- Stored data entries -
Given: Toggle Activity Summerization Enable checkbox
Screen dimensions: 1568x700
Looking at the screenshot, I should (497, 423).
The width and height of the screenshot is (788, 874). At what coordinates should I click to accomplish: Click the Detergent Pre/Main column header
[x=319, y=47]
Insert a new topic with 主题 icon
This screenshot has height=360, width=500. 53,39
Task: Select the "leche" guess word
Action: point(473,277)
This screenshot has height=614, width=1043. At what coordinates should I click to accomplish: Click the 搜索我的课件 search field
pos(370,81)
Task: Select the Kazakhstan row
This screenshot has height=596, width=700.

---

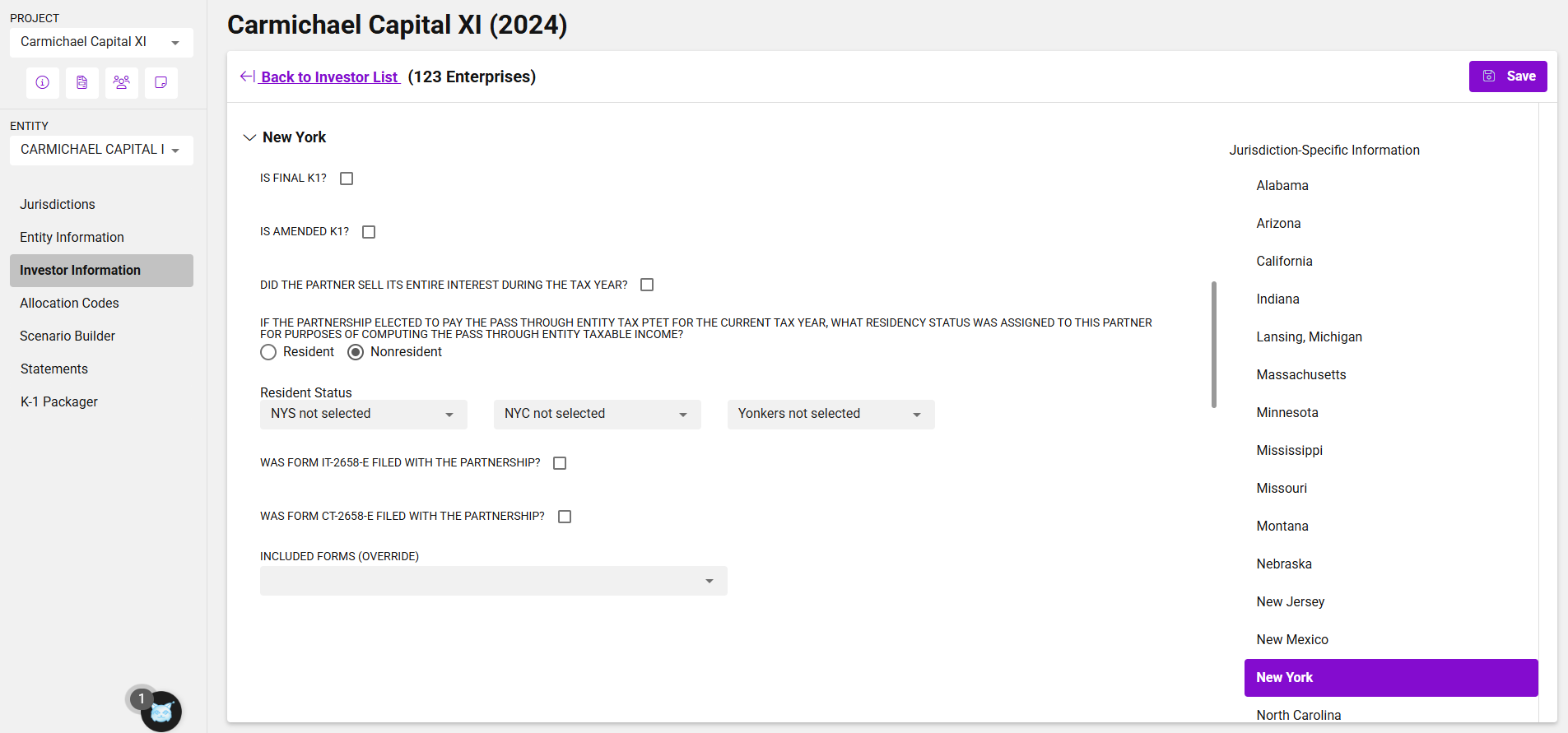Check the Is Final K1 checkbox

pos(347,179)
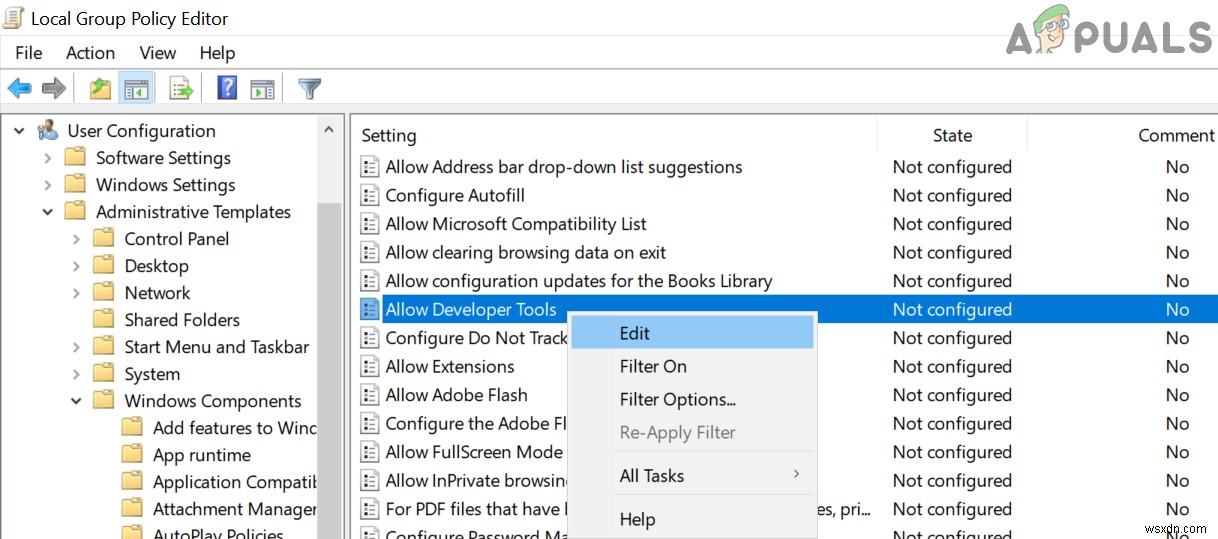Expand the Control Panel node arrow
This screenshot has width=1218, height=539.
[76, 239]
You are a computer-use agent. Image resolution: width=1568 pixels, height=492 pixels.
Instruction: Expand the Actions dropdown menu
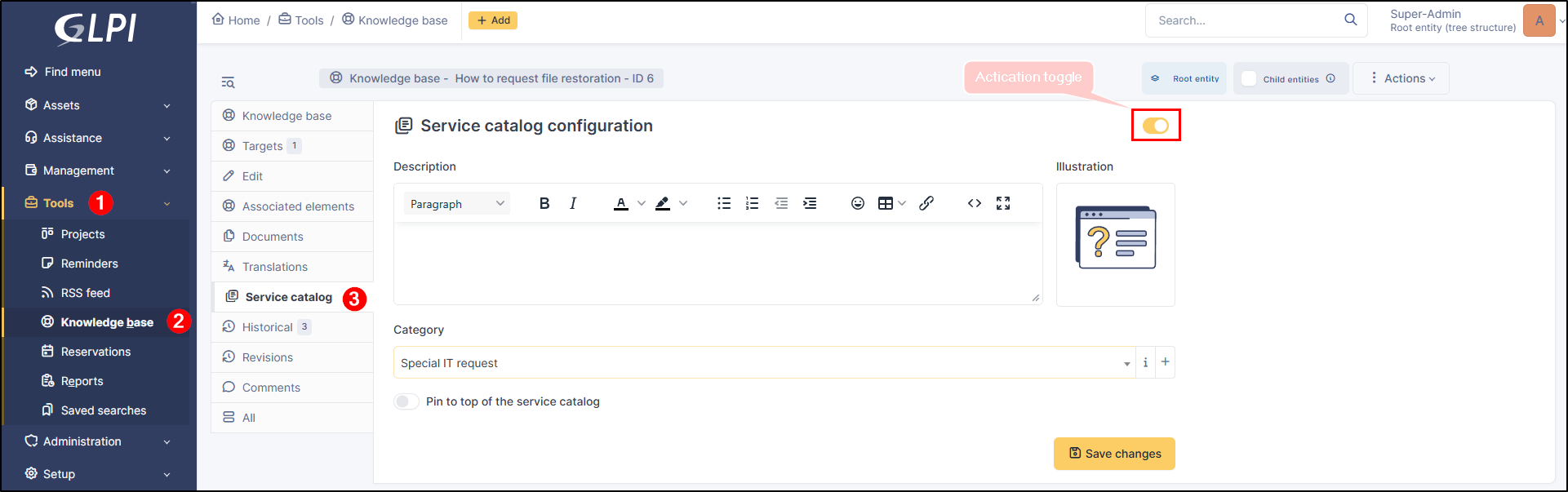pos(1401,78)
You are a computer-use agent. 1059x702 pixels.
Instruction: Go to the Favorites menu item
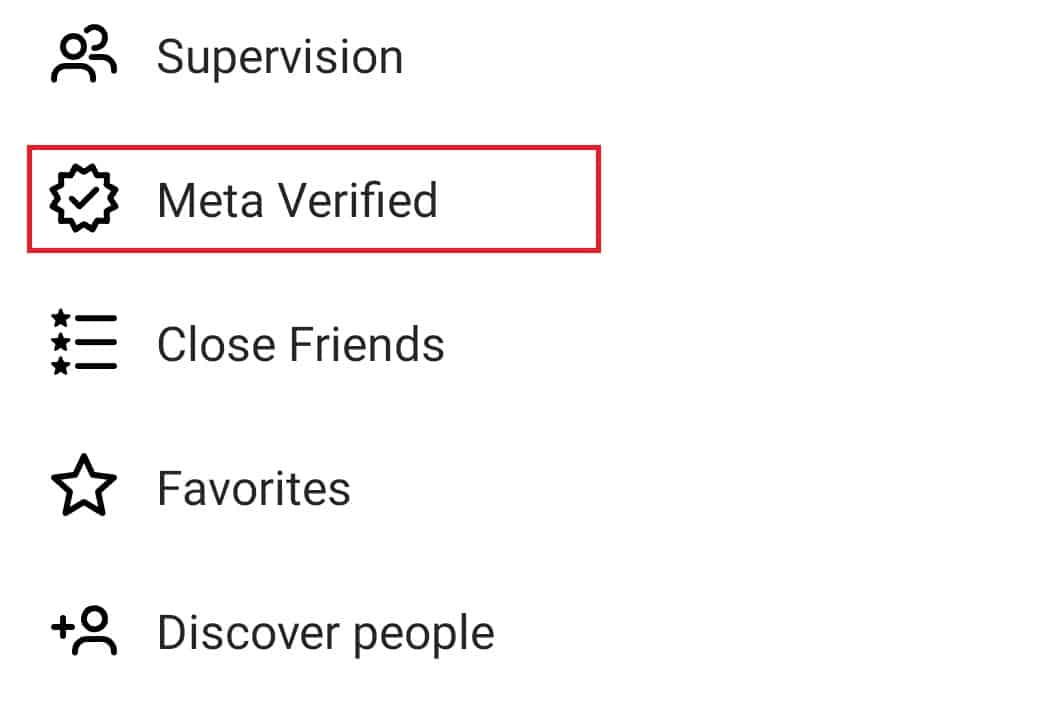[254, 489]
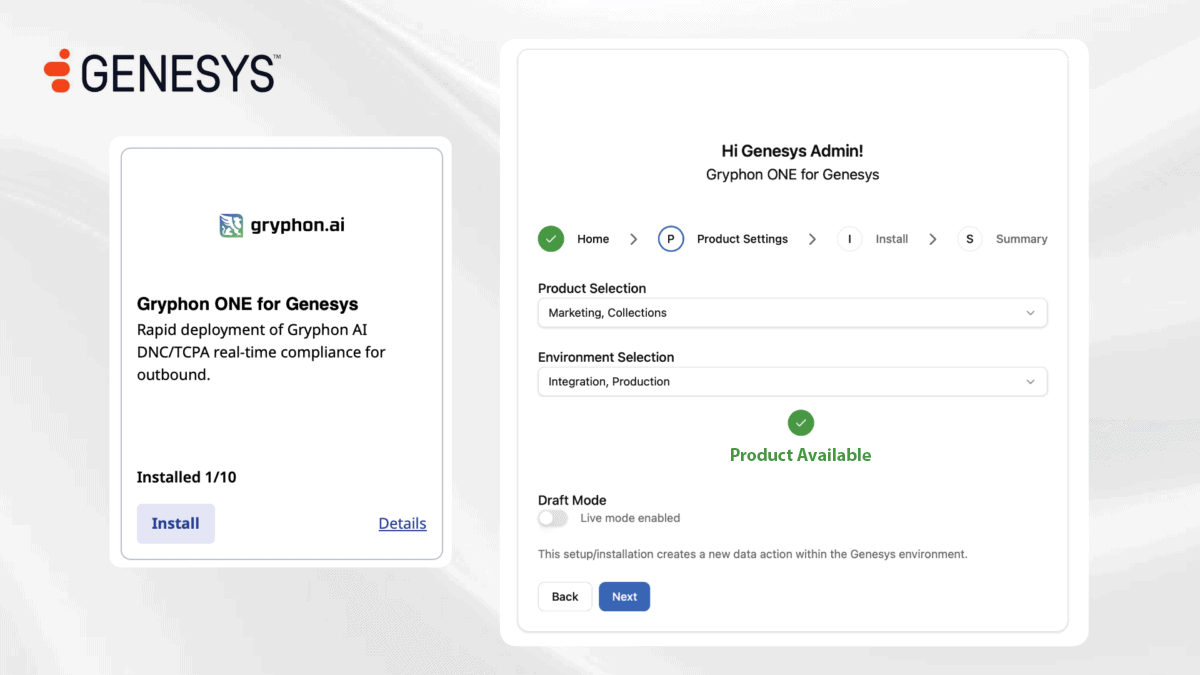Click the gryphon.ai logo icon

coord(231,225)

- YOUR OBJECTIVE -
Lines above containing "pixels": how many? Reply with the number only.

- EXERCISE OUTPUT -
2